Die Ankündigung erfolgte nach Monaten rascher Preissteigerungen, bei denen Bitcoin fast 20.000 US-Dollar erreicht hatte. Als die südkoreanische Regierung ihre Absicht kundtat, den Handel zu verbieten, um spielähnliches Verhalten einzudämmen, panikten die Anleger. Viele befürchteten, ihren Zugang zu ihren Vermögenswerten zu verlieren oder dass andere Länder Südkoreas Beispiel folgen würden. Dies führte zu einem massiven Verkauf, als Millionen von Händlern gleichzeitig ihre Positionen verlassen wollten.

Innerhalb weniger Tage sank der Gesamtwert des globalen Kryptomarktes um Milliarden Dollar. Obwohl die südkoreanische Regierung später klärte, dass ein vollständiges Verbot nur eine der möglichen Optionen war und kein endgültiges Gesetz, hatte der erste Schock bereits die Marktrichtung verändert.

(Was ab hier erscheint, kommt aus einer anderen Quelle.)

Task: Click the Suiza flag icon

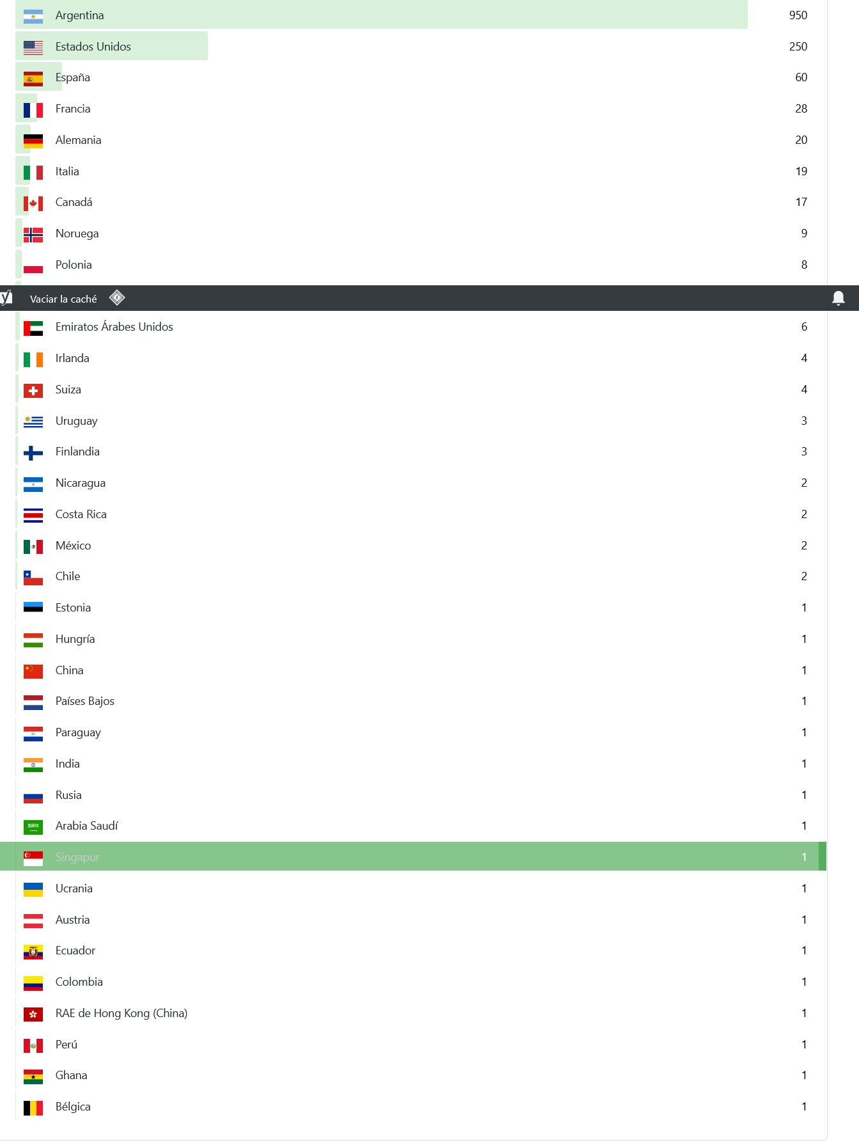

Dieses Ereignis ist wichtig, weil es zeigt, welchen Einfluss einzelne Regierungen auf globale digitale Märkte haben können. Es beendete die enorme Aufwärtsbewegung des Jahres 2017 und markierte den Beginn einer langen Phase rückläufiger Preise, die als "Krypto-Winter" bekannt wurde. Außerdem zwang es viele Länder, klarere Regulierungen für die Handhabung digitaler Währungen zu entwickeln.